Learning What to Remember: Long-term Episodic Memory Networks for Learning from Streaming Data
This addresses the problem of inefficient memory usage in lifelong learning for AI systems, though it is an incremental improvement over existing memory-augmented networks.
The paper tackles the scalability issue of memory-augmented neural networks in lifelong learning by proposing Long-term Episodic Memory Networks (LEMN), which use an RNN-based retention agent to selectively replace less important memory entries, achieving significant improvements over rule-based and RL-based baselines on path-finding and question-answering tasks.
Current generation of memory-augmented neural networks has limited scalability as they cannot efficiently process data that are too large to fit in the external memory storage.

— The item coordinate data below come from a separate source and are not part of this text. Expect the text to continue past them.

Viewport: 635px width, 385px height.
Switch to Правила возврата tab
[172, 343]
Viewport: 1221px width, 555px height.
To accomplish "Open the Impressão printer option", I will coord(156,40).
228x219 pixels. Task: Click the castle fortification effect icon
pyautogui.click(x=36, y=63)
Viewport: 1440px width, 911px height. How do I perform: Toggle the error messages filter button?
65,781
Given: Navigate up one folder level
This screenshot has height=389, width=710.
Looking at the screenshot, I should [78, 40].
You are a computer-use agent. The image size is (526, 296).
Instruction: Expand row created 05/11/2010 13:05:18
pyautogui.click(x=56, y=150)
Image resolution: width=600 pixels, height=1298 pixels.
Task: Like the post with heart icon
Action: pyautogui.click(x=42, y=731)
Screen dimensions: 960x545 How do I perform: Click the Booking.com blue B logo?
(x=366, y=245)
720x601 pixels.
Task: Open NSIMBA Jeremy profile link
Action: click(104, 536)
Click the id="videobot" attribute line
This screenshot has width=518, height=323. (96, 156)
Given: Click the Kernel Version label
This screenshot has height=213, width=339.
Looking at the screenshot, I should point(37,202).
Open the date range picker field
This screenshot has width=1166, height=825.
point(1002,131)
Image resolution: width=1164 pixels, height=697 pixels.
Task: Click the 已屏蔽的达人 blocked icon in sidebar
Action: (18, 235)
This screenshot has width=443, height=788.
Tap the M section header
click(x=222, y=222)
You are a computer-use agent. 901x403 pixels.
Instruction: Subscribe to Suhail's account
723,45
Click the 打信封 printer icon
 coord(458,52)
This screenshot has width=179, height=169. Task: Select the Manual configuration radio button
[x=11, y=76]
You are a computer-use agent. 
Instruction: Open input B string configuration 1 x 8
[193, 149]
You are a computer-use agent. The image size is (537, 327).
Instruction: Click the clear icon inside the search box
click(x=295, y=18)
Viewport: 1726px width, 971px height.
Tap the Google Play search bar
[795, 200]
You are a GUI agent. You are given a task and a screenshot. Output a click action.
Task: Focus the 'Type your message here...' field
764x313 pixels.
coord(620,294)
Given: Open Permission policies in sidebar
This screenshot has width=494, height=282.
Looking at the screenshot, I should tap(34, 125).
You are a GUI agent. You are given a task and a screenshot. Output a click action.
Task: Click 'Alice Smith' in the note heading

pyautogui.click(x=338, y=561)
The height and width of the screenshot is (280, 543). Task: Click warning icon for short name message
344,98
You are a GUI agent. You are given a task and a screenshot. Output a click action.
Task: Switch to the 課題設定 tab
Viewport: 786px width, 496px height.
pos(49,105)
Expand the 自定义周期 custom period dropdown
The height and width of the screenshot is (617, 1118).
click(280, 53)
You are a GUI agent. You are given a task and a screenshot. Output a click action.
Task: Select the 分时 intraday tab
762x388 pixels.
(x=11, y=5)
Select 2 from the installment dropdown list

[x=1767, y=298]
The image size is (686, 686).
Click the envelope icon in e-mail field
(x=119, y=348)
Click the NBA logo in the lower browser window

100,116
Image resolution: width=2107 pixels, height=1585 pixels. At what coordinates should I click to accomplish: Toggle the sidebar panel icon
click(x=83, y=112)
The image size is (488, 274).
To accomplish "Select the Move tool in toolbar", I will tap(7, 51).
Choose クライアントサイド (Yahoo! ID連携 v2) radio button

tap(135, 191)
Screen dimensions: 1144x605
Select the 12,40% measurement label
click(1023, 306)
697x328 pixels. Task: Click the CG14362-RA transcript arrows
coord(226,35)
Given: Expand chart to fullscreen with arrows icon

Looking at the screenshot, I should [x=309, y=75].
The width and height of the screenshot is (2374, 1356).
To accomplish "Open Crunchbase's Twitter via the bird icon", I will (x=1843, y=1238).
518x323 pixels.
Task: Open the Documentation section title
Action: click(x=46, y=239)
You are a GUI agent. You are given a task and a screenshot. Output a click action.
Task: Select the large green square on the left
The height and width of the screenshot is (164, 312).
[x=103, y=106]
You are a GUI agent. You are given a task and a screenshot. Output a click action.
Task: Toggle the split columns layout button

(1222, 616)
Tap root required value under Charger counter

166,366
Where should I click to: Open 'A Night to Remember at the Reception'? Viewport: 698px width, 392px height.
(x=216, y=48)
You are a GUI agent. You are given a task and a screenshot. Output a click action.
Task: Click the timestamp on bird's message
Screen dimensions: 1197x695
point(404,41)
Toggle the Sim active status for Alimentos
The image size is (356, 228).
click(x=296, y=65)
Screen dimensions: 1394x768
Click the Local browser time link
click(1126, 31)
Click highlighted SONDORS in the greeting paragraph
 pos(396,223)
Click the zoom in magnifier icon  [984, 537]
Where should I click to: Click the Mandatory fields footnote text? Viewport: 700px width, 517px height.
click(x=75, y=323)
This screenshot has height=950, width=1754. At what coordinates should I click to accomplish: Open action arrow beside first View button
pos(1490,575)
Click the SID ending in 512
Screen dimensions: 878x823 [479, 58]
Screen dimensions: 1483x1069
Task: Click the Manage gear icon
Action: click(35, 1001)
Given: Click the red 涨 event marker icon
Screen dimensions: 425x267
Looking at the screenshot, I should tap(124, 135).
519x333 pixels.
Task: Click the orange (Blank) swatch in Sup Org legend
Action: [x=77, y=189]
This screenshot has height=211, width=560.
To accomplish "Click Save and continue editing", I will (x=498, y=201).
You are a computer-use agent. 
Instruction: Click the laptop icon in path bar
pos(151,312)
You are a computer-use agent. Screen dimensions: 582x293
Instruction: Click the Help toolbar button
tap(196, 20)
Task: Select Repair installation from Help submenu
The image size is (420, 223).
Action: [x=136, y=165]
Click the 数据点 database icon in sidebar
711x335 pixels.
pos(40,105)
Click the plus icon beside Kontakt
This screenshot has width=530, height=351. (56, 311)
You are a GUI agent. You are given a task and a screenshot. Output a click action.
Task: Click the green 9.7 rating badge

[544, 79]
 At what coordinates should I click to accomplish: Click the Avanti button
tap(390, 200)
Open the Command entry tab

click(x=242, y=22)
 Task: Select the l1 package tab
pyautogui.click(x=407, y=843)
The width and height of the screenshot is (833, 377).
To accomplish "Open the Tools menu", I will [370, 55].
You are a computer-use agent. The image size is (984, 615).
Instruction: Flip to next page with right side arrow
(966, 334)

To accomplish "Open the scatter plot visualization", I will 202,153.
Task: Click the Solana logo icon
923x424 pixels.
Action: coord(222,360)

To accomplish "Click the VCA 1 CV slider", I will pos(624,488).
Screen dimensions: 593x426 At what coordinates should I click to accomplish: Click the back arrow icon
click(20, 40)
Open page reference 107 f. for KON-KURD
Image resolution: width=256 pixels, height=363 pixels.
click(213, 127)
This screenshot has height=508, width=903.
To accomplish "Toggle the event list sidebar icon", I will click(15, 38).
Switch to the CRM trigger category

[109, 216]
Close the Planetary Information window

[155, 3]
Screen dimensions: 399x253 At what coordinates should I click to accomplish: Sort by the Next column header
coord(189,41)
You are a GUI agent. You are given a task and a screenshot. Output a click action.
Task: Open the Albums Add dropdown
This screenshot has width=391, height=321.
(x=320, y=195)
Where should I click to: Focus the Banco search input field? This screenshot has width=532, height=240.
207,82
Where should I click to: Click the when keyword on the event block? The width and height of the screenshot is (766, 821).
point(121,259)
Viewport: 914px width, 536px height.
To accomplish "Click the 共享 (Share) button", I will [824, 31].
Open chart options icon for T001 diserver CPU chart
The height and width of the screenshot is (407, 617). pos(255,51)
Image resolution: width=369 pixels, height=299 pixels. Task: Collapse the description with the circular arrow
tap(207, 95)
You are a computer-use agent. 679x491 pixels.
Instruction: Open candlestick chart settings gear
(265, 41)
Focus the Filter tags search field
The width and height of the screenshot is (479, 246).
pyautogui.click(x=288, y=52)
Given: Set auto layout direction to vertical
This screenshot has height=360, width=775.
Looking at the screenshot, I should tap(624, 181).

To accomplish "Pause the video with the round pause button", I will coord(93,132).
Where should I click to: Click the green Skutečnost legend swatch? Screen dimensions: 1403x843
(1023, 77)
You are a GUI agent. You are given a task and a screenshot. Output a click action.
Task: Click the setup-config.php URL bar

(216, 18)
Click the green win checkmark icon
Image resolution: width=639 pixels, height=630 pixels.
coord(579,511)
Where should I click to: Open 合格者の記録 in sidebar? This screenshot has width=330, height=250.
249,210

One example of this is lifelong learning scenario where the model receives unlimited length of data stream as an input which contains vast majority of uninformative entries. We tackle this problem by proposing a memory network fit for long-term lifelong learning scenario, which we refer to as Long-term Episodic Memory Networks (LEMN), that features a RNN-based retention agent that learns to replace less important memory entries based on the retention probability generated on each entry that is learned to identify data instances of generic importance relative to other memory entries, as well as its historical importance. Such learning of retention agent allows our long-term episodic memory network to retain memory entries of generic importance for a given task. We validate our model on a path-finding task as well as synthetic and real question answering tasks, on which our model achieves significant improvements over the memory augmented networks with rule-based memory scheduling as well as an RL-based baseline that does not consider relative or historical importance of the memory.